The justice could properly have concluded from the evidence that at the time Cook made the statement he was still under the stress of excitement caused by the event. After his assailants left the apartment, Cook went to seek Mrs. Winslow’s aid just as soon as he believed it safe to do so. His hand was bleeding and wrapped in a towel, and Mrs. Winslow testified that he appeared to be “shaken up.” His statement naming the Hafford brothers as the robbers, in answer to Mrs. Winslow’s questions, obviously related to a startling event, the robbery and the knifing of his hand.

Although no error was committed in admitting the statement, we take this occasion to express our disapproval of the use of the term res gestae. As stated in 6 Wig-more, Evidence § 1767, at 255 (Chadbourne rev. 1976):

The phrase res gestae has long been not only entirely useless, but even positively harmful. It is useless, because every rule of evidence to which it has ever been applied exists as a part of some other well-established principle and can be explained in the terms of that principle. It is harmful, because by its ambiguity it invites the confusion of one rule with another and thus creates uncertainty as to the limitations of both. It ought therefore wholly to be repudiated as a vicious element in our legal phraseology.

See also Morgan, “A Suggested Classification of Utterances Admissible as Res Gestae,” 31 Yale L.J. 229, 229 (1922). Since the promulgation of the Rules of Evidence in 1976, we look there to determine when hearsay may be received in evidence. Rule 802 specifically declares that “[hjearsay is not admissible except as provided by law or by these rules.”

Although many of our pre-Rules cases have in terms discussed the “res gestae exception,” see, e. g., State v. Lafferty, Me., 309 A.2d 647, 658 (1973); State v. Ellis, Me., 297 A.2d 91, 93 (1972); Welch v. Jordan, 159 Me. 436, 439-40, 194 A.2d 841, 843 (1963), and although Rule 803(2) was intended to codify the decisional law as developed in that line of cases, see Advisors’ Note to Rule 803, Field & Murray, infra at 202-03, the drafters of our Rules of Evidences specifically avoided using the term res gestae in order to expunge that phrase from our Maine law of evidence. See Field & Murray, Maine Evidence § 803.2 (1976). Continued use of that label by the bench and bar would serve only to confuse and mislead.

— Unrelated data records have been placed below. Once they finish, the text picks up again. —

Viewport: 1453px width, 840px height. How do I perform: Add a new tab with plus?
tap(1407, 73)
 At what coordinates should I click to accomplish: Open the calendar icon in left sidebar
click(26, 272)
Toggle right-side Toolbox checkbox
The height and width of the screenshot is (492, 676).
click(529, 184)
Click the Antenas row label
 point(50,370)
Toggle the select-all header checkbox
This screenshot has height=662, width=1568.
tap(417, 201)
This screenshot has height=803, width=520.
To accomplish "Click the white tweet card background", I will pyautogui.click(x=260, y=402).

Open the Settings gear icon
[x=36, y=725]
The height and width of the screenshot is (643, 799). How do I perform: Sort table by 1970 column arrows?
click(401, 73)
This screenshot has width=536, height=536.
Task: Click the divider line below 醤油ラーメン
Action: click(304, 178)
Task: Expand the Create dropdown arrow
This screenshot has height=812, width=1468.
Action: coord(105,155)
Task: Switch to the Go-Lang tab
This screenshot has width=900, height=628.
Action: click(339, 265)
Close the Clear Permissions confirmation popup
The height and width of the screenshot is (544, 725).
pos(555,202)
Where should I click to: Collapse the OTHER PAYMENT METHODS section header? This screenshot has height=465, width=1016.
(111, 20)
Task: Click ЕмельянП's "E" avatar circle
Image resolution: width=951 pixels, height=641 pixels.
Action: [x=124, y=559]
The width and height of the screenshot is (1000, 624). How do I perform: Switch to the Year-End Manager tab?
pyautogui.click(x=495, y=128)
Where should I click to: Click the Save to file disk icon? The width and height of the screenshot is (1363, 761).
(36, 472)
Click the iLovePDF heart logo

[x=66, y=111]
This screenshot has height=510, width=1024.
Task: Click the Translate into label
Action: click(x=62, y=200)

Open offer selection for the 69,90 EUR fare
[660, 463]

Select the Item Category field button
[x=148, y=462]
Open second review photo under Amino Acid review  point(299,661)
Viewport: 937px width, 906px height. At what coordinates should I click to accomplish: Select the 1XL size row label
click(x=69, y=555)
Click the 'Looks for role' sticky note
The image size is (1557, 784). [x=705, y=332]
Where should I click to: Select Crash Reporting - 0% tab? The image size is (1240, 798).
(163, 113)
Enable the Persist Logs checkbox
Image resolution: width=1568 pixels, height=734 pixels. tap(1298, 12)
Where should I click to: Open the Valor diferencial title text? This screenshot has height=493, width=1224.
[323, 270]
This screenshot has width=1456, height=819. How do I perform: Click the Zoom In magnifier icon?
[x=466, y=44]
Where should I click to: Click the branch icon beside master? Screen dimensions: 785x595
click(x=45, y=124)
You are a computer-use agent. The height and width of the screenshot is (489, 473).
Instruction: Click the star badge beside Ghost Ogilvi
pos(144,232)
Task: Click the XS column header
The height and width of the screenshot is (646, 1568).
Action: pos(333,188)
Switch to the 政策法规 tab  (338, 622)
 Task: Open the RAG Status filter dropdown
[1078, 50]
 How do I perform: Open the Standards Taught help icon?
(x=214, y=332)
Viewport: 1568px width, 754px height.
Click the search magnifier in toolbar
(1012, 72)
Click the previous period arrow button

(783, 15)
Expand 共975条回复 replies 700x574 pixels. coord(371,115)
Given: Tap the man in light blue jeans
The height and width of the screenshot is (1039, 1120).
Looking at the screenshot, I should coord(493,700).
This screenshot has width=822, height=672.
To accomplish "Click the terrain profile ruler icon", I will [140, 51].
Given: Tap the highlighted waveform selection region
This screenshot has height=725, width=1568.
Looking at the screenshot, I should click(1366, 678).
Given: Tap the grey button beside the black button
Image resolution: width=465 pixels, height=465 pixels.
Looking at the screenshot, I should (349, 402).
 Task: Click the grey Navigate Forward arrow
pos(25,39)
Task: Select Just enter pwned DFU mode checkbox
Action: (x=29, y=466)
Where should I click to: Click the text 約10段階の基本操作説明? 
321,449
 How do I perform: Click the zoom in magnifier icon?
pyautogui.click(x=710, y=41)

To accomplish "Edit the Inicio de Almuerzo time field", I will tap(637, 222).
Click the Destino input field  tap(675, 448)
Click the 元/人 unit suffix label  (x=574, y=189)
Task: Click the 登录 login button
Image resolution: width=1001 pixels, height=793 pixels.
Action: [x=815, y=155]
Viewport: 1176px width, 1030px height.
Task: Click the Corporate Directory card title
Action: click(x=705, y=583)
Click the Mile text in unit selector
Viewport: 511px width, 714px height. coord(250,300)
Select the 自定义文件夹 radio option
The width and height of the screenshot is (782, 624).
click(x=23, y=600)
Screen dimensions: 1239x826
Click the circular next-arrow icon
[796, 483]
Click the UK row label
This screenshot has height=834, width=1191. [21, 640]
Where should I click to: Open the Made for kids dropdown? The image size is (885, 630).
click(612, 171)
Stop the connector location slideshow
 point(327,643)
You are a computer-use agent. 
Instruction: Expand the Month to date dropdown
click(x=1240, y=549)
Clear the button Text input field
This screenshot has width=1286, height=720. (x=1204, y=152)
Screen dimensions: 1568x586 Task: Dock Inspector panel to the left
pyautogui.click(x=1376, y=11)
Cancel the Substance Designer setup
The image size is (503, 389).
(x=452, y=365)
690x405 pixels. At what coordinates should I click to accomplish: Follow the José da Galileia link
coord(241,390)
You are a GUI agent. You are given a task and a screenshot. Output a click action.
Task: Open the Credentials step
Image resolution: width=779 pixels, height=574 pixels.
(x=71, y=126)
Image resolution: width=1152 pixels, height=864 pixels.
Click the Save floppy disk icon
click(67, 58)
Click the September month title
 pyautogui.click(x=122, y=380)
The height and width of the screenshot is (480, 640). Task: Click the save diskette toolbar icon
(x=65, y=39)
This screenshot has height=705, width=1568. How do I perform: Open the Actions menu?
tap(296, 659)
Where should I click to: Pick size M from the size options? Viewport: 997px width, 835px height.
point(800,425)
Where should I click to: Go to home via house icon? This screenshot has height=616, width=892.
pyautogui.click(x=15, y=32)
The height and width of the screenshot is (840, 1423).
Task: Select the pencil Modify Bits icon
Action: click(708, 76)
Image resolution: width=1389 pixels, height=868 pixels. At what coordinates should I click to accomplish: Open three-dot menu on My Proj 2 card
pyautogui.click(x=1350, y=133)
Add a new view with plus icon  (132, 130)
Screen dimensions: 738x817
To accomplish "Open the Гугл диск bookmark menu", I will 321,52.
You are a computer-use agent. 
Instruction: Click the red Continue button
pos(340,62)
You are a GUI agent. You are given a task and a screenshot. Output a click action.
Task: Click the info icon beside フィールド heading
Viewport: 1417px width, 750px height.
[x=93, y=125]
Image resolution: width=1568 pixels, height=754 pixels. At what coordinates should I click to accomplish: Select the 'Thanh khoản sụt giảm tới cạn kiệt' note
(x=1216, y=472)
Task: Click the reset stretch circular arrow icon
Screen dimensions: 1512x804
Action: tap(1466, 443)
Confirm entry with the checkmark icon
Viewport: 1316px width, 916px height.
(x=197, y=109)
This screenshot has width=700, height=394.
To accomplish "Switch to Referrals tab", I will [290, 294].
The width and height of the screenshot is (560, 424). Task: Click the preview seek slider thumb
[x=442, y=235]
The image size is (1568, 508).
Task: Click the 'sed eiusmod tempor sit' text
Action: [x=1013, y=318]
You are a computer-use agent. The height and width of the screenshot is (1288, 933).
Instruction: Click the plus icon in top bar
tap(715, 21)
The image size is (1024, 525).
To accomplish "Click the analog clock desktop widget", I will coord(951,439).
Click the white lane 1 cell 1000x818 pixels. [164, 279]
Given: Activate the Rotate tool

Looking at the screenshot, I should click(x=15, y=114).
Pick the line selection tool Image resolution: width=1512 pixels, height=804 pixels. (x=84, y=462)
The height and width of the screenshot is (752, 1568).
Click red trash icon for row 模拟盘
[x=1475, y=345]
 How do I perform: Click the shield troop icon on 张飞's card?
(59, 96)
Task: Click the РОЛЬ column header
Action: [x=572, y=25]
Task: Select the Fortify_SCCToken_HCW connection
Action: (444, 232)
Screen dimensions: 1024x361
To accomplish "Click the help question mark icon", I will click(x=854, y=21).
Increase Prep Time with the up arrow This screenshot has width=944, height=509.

Finally, we reject defendant’s contention that the evidence was insufficient to prove his guilt beyond a reasonable doubt. In addition to the strong circumstantial evidence placing Thomas Hafford in the vicinity of the crime in the company of his brother Gary shortly after its occurrence, the jury had Gary’s categorical testimony that Thomas had participated in the crime from beginning to end. The credibility of Gary Hafford and the weight to be given his testimony were for the jury. See State v. Flaherty, Me., 394 A.2d 1176 (1978).

The entry is:

Appeal denied.

Judgment affirmed.

POMEROY and ARCHIBALD, JJ., did not sit.